EXERCISE AIM — Copy out every line of the items below, from the line containing "Check the 20230918SKU2 row checkbox" down to the line containing "Action: (597, 51)", with both of those lines included. Leave the pictures out.
═══ INPUT DATA ═══
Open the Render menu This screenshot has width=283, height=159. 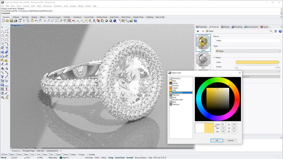tap(81, 6)
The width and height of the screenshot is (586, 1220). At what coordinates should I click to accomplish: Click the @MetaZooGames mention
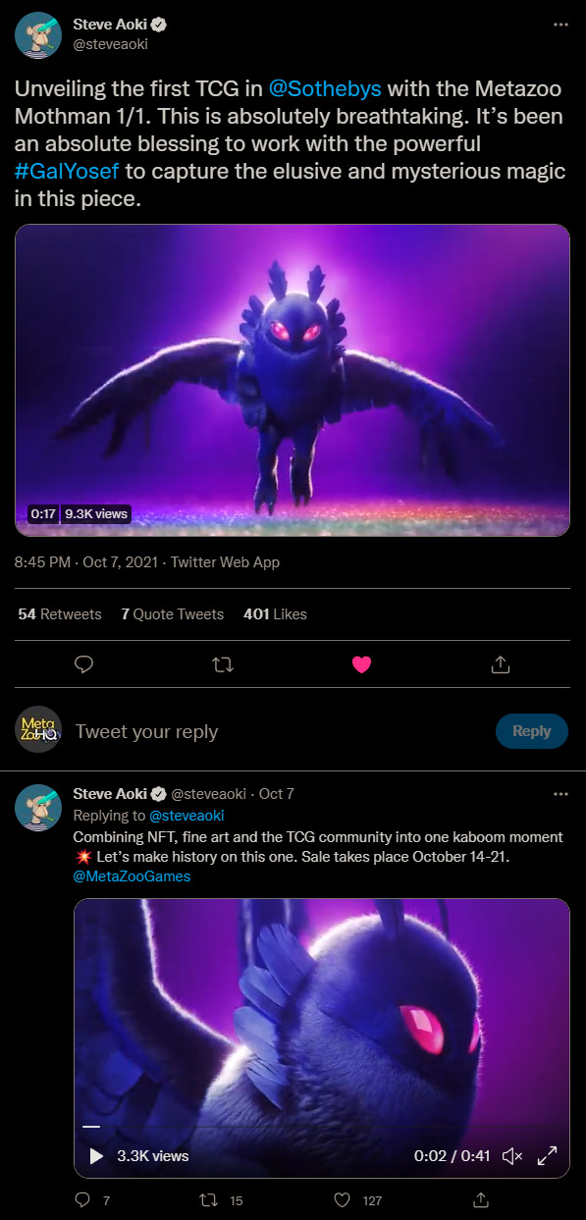coord(133,876)

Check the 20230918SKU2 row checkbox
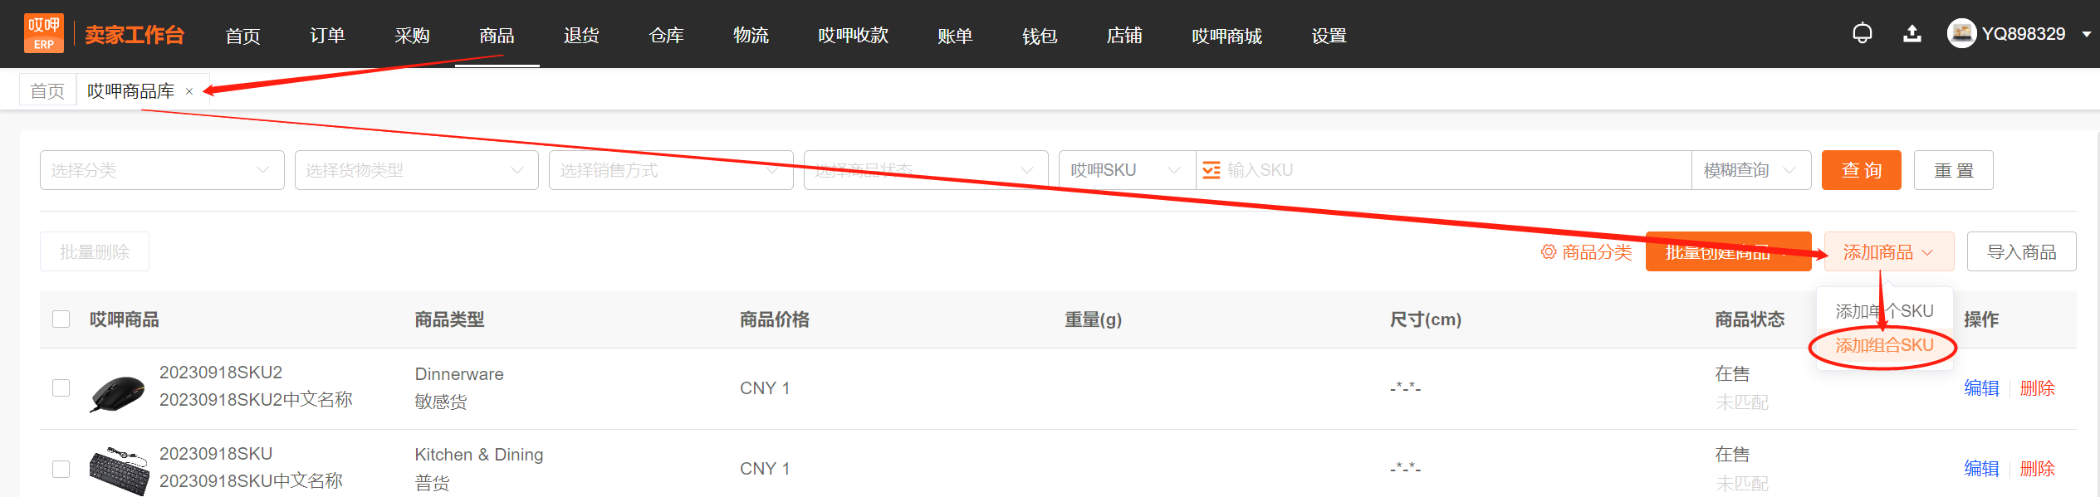click(x=61, y=388)
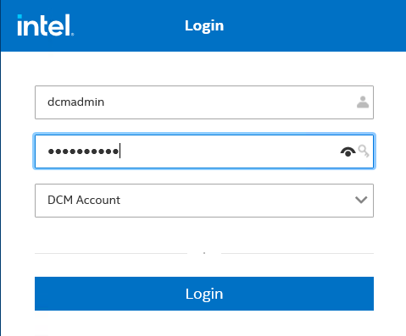Image resolution: width=406 pixels, height=336 pixels.
Task: Click the blue header banner background
Action: [311, 25]
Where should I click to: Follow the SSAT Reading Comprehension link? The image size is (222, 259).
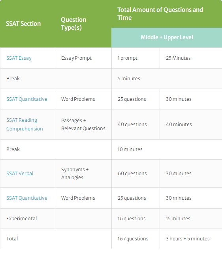(x=24, y=125)
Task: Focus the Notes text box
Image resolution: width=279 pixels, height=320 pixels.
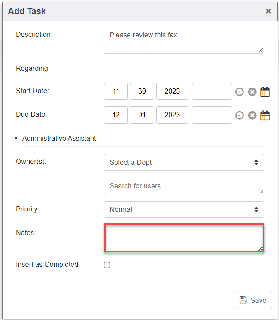Action: point(184,238)
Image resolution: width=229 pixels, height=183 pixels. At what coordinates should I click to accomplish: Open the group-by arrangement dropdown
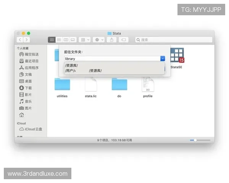(85, 40)
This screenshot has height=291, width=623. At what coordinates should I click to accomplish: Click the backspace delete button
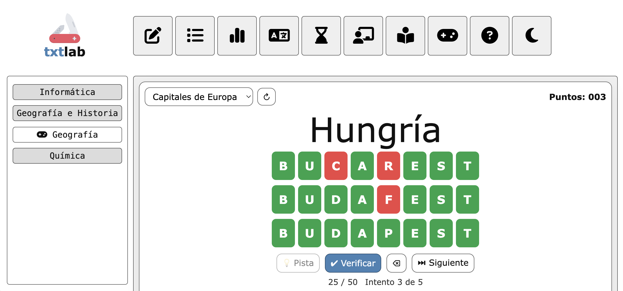(396, 263)
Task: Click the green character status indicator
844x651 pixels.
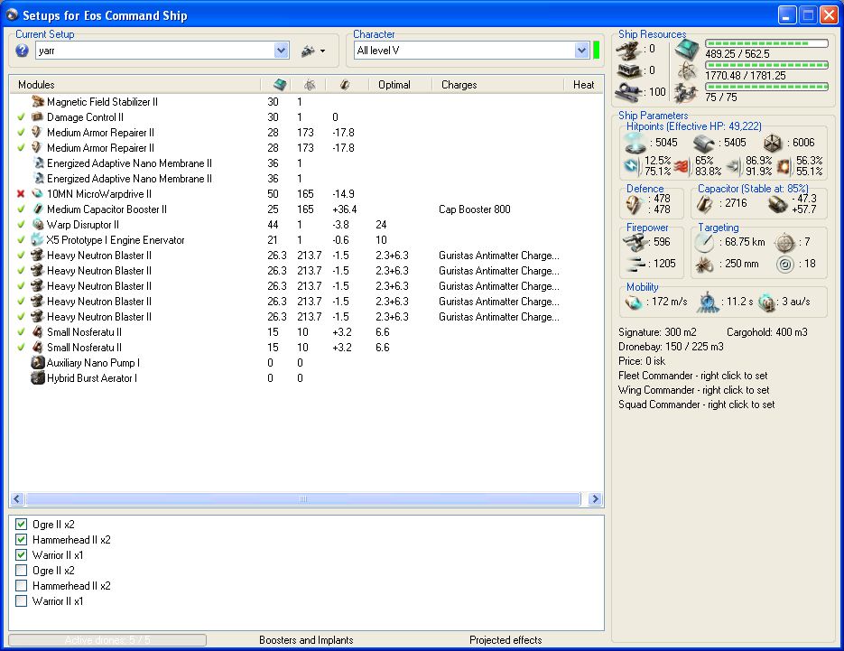Action: (597, 51)
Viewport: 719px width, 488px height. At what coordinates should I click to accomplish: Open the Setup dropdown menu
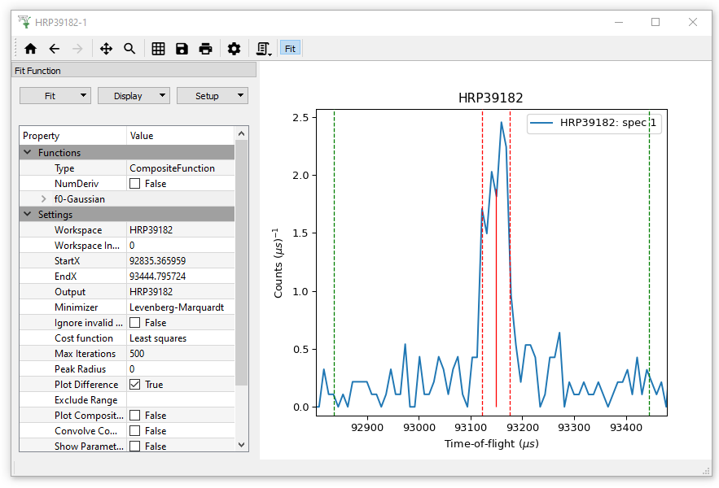212,96
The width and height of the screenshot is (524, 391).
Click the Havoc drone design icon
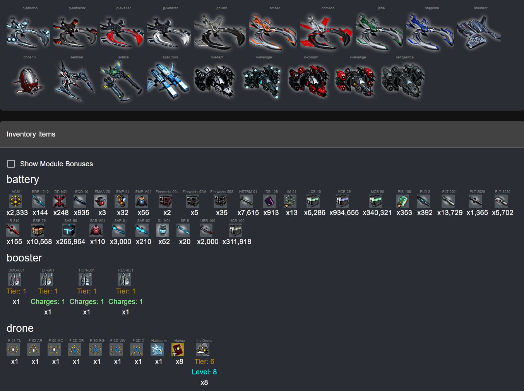[x=178, y=350]
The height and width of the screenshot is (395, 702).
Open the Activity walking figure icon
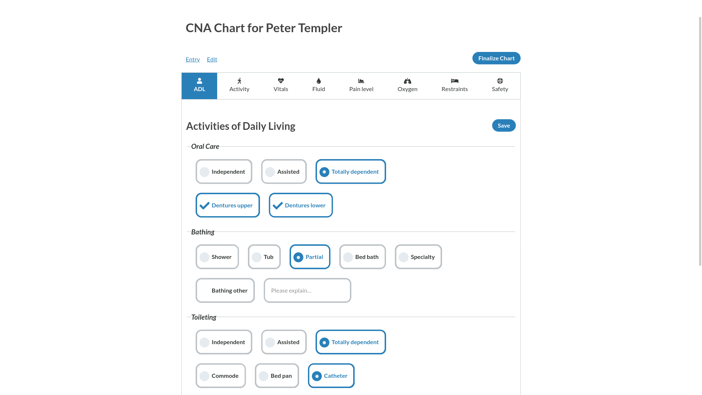click(239, 81)
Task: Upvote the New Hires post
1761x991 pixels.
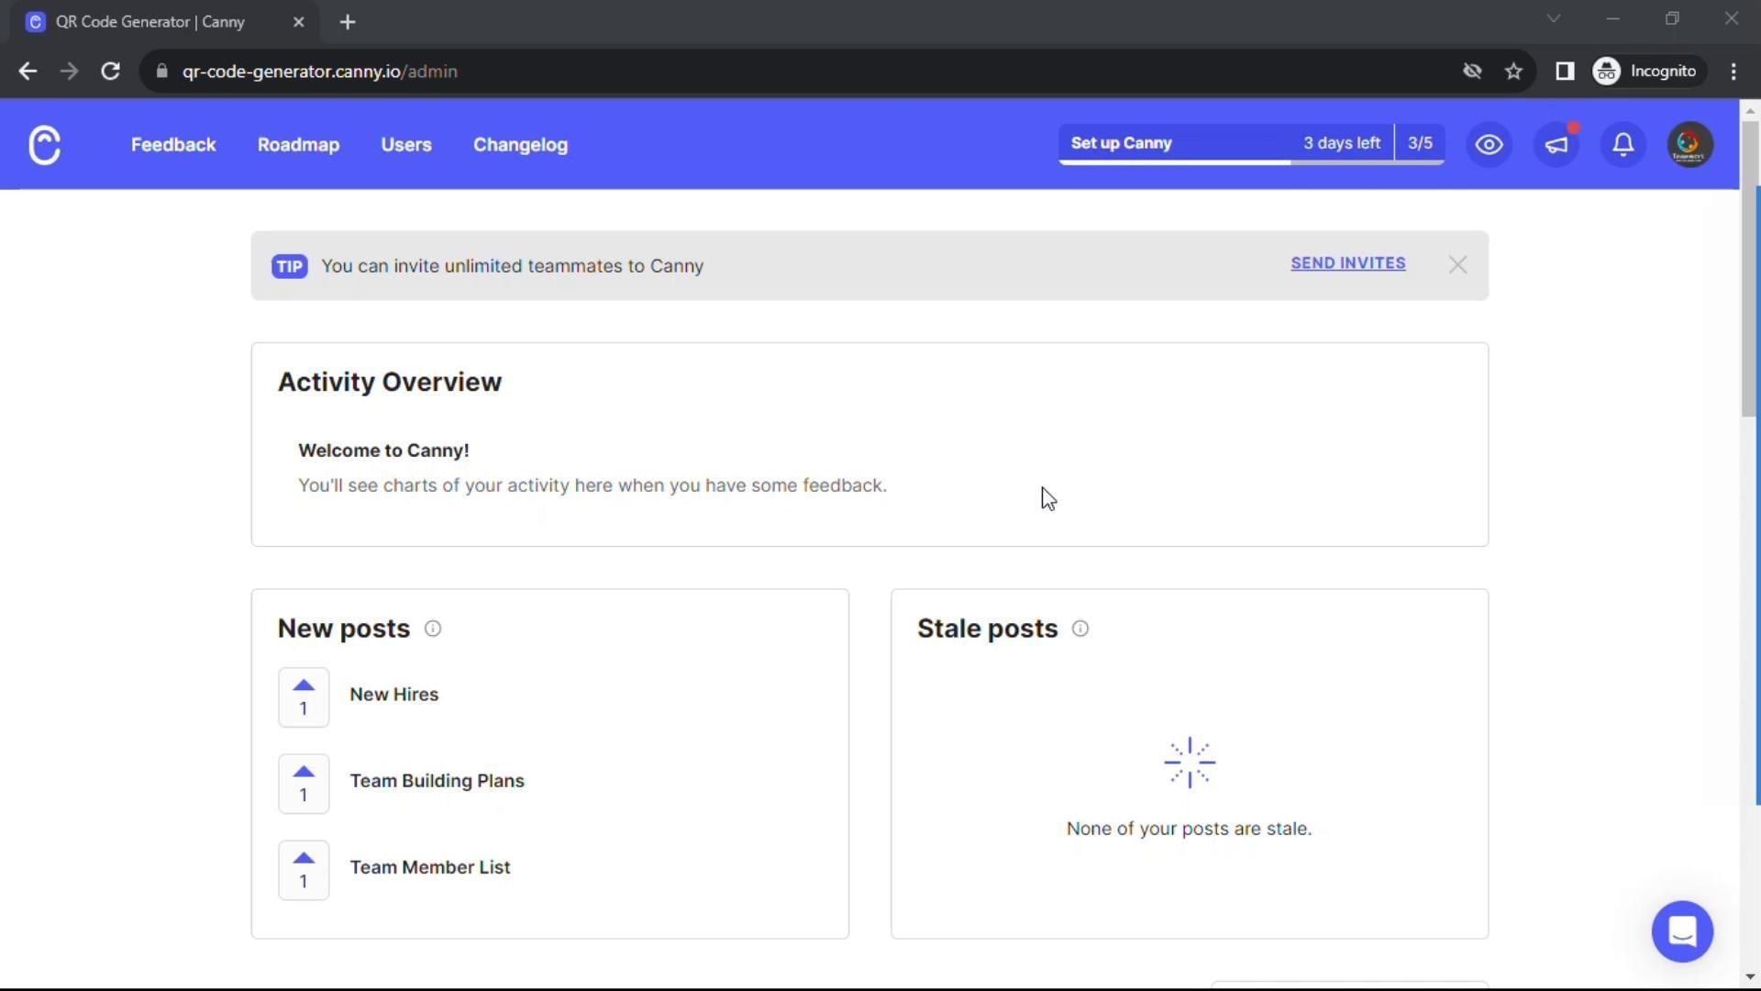Action: (x=304, y=697)
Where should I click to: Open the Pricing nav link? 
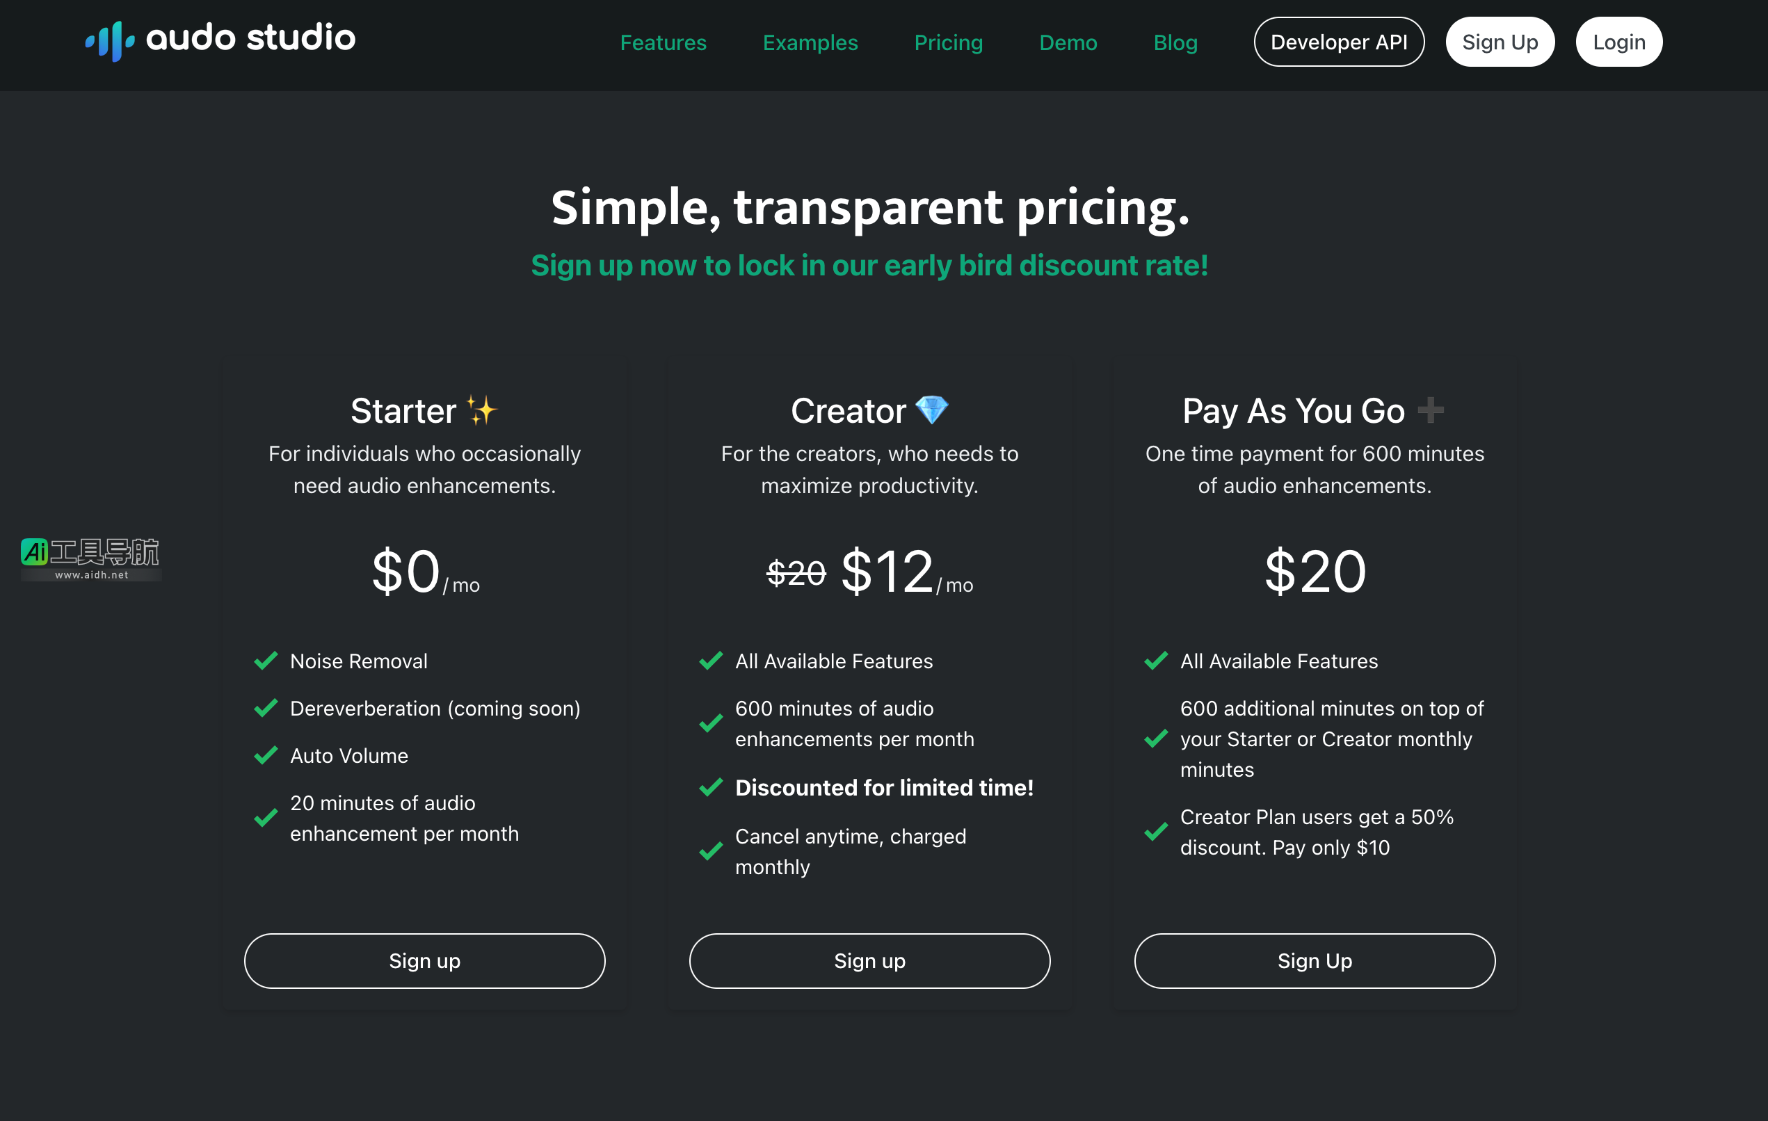(948, 43)
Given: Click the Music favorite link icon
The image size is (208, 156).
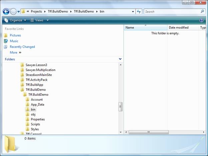Looking at the screenshot, I should tap(6, 41).
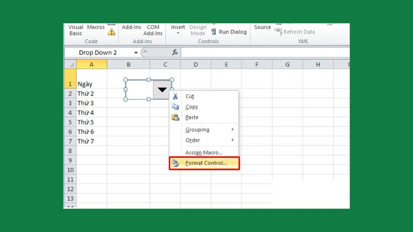Screen dimensions: 413x232
Task: Choose Assign Macro from the context menu
Action: coord(204,153)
═══
FINISHED EXERCISE —
Check the 20230918SKU2 row checkbox
click(x=61, y=388)
Image resolution: width=406 pixels, height=336 pixels.
Task: Click the blue header banner background
Action: [311, 25]
Where should I click to: Follow the SSAT Reading Comprehension link? The image size is (222, 259).
(x=24, y=125)
Task: Focus the Notes text box
Image resolution: width=279 pixels, height=320 pixels.
Action: point(184,238)
Image resolution: width=229 pixels, height=183 pixels. At what coordinates should I click to accomplish: Open the group-by arrangement dropdown
(85, 40)
This screenshot has height=291, width=623. At what coordinates should I click to accomplish: Click the backspace delete button
(396, 263)
Task: Click the green character status indicator
844x651 pixels.
Action: (597, 51)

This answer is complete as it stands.